▶ Data for the task
·····
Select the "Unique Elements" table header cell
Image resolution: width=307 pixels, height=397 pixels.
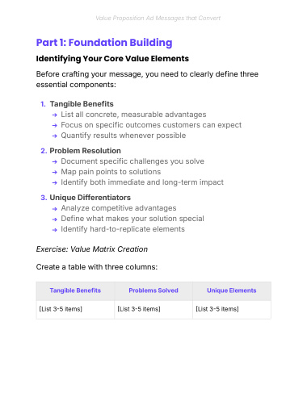tap(232, 291)
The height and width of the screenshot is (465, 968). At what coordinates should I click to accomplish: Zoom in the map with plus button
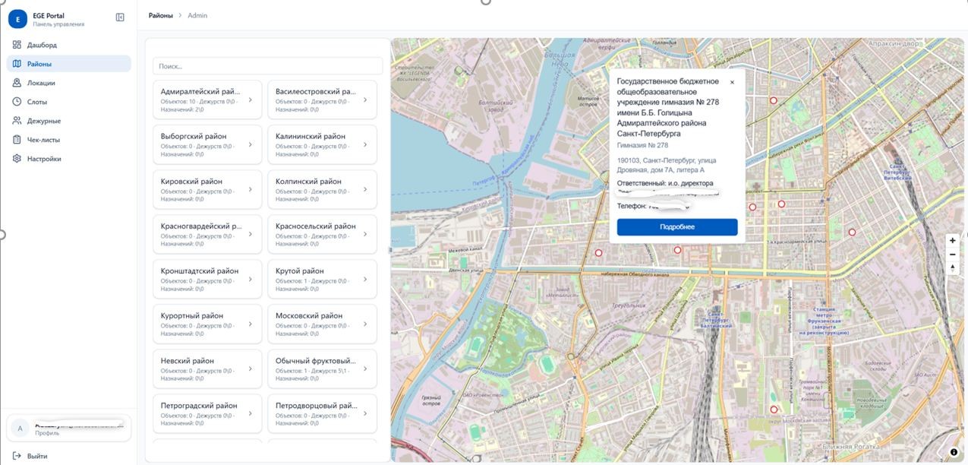click(x=953, y=240)
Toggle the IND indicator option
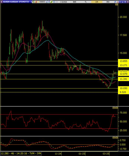The height and width of the screenshot is (156, 129). click(108, 2)
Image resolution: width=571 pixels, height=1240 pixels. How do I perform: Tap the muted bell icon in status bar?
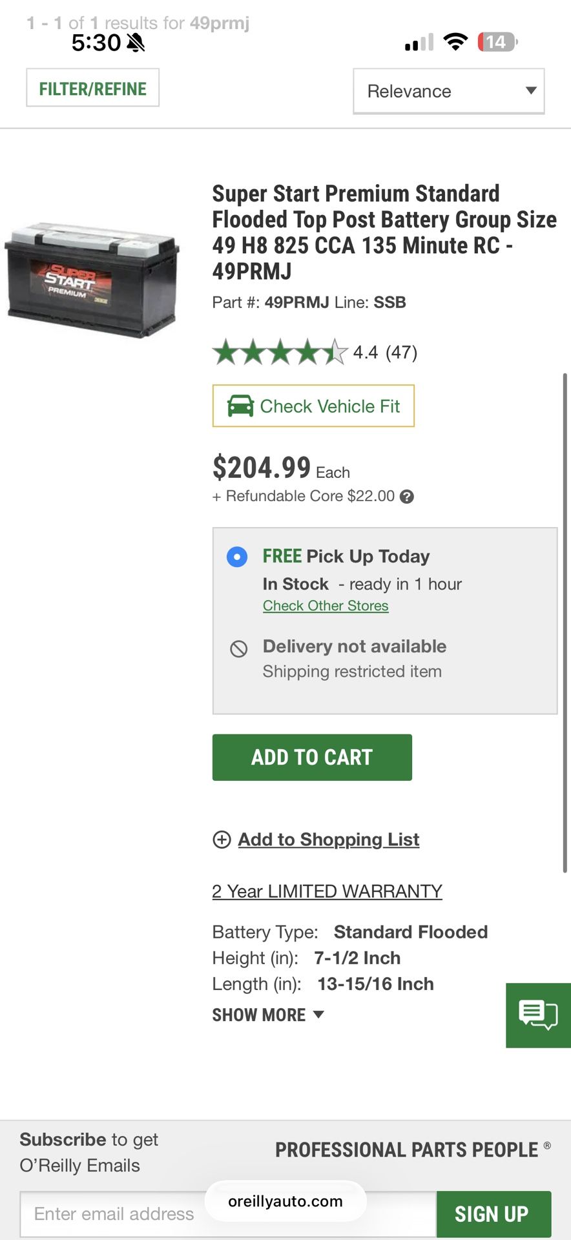[x=136, y=43]
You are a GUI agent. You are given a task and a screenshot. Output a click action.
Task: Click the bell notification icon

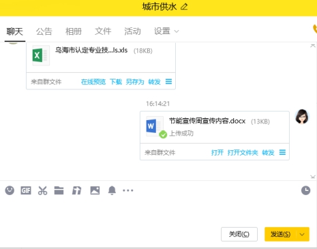point(112,190)
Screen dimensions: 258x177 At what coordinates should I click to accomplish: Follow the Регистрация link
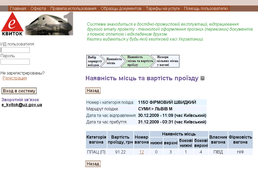[x=15, y=78]
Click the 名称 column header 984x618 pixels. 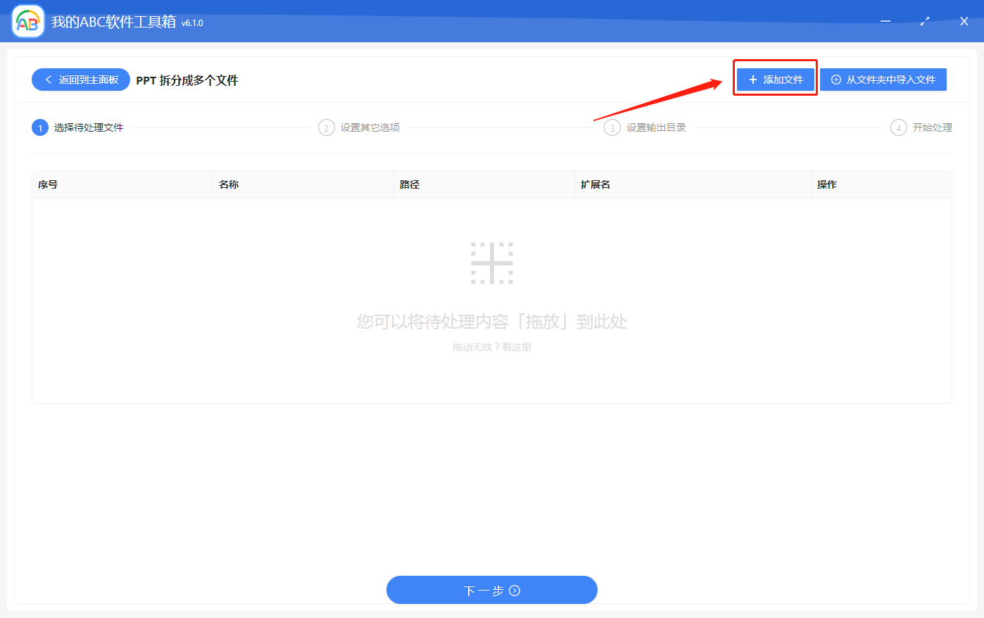[229, 184]
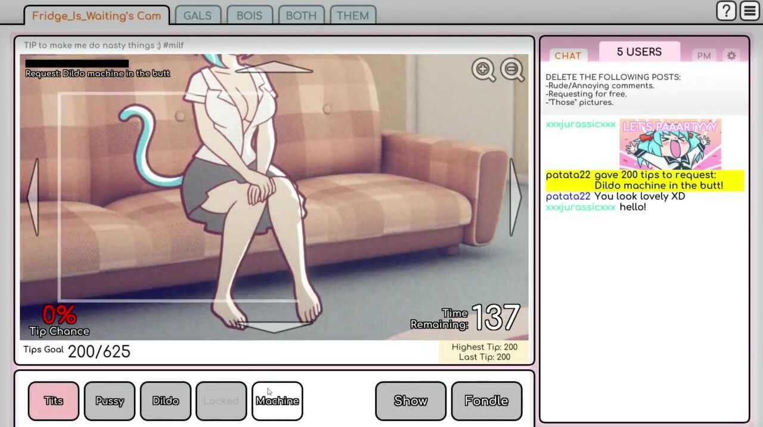Open chat settings gear icon
Viewport: 763px width, 427px height.
tap(731, 55)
·····
▶ Directions for this task
Transcribe the opening line of the listing above, please, and every line after it through the line with "You are a GUI", word for word, without pictures.

▶ Problem solution
Select the "Unique Elements" table header cell
Image resolution: width=307 pixels, height=397 pixels.
tap(232, 291)
The height and width of the screenshot is (465, 968). At what coordinates should I click to accomplish: Zoom in the map with plus button
click(x=953, y=240)
Toggle the IND indicator option
The height and width of the screenshot is (156, 129). click(108, 2)
Image resolution: width=571 pixels, height=1240 pixels. How do I perform: Tap the muted bell icon in status bar?
[x=136, y=43]
You are a GUI agent. You are given a task and a screenshot. Output a click action.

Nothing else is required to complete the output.